-- EXTRACTED TEXT --
Christianity may teach us to be honest but as long as dishonesty serves the interests of faith I’m sure God forgives.

A certain Butler University Professor (his blog makes it clear he writes in his capacity as a Butler academic) who is well known for his strident dogmatism on the question of the historicity of Jesus has been at it again.

He writes in response to a “meme” that he realizes is false or flat wrong in every way except one: it scorns mythicism!

First falsehood:

the attempt to argue that because someone is only mentioned in the New Testament, therefore they are not historical, simply does not work.

Of course he cites no instance of anyone arguing this way. No publication putting in a word for the mythicist case that I know of has ever suggested that “because someone is only mentioned in the New Testament, therefore they are not historical”.

But he does say something that is obviously true. I think we can all agree with the following:

Mythicist dogmatists and Christian fundamentalists are not at polar opposite ends of the spectrum, except on the trite matter of what they insist they know. Their approach is an all-or-nothing one that are mirror images of one another, two sides of the same coin.

There certainly are “mythicist dogmatists” who are as, well, dogmatic, as any Christian fundamentalist.

Then he writes something most professional:

Historians, on the other hand, are supposed to deal in a nuanced manner with evidence, and to recognize that each piece of evidence must be assessed separately and on its own terms.

But then he slips off the rails. Two true statements bracketed by two false ones. A nice chiastic structure.

And so the heart of the matter is this: mythicism – the complete dismissal of the historicity not just of accounts but of the individual portrayed in them – is as illogical and indefensible as claims of Biblical inerrancy – the complete acceptance of the historicity of everything in the Bible because the existence of individuals mentioned in it has been confirmed.

Notice where he slipped? At first he made the obvious statement that a “mythicist dogmatist” is as bad as a “Christian fundamentalist”, but here he speaks of “mythicism” generically. Mythicism itself is as bad as Christian fundamentalism. I would have thought “mythicism” would stand in this context as a counter to “Christianity”: just as Christianity has its fundamentalists so does mythicism have its dogmatists. Both stand outside the realm of serious discussion.

And then he underscores the point:

Neither mythicism nor Christian fundamentalism is engaged in the practice of history.

Not, “neither mythist dogmatism nor Christian fundamentalism”, nor, of course, “Neither mythicism nor Christianity….”

-- DATASET CONTENT --
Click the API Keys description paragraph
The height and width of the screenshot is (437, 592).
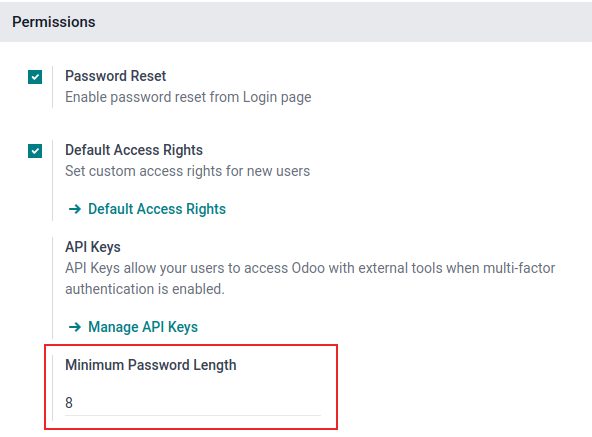tap(310, 278)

-- WHAT TO DO --
Continue the blog post on the Butler professor's remarks about mythicism from its last sentence.

-- EXERCISE OUTPUT --
Then we meet the professional indignation:

And when historians and scholars object to this misuse of their work, mythicists and inerrantists typically respond in the same way: by insisting that the academy is in fact conspiring to cover up the truth or infested with an ideology that blinds us to the truth.

Interesting that he speaks of “historians and scholars”. Is he trying to impress readers once again that theologians like himself really are true historians and scholars? Certainly a good number of theologians do call themselves historians and in one sense they are, but even in their own ranks we find criticisms that their approach to history is quite different from the way other historians work. (Raphael Lataster demonstrated that most emphatically in his book. Recall a paper of his discussing historical Jesus methodology that was rejected by a scholarly Biblical publisher was accepted by a Historical conference.) And of course our Butler Professor cannot be ignorant of the fact that it is theologians themselves, his own peers, who regularly complain about the ideology that blinds them as a whole to seriously radical ideas.

Recall again his point:

Historians, on the other hand, are supposed to deal in a nuanced manner with evidence, and to recognize that each piece of evidence must be assessed separately and on its own terms.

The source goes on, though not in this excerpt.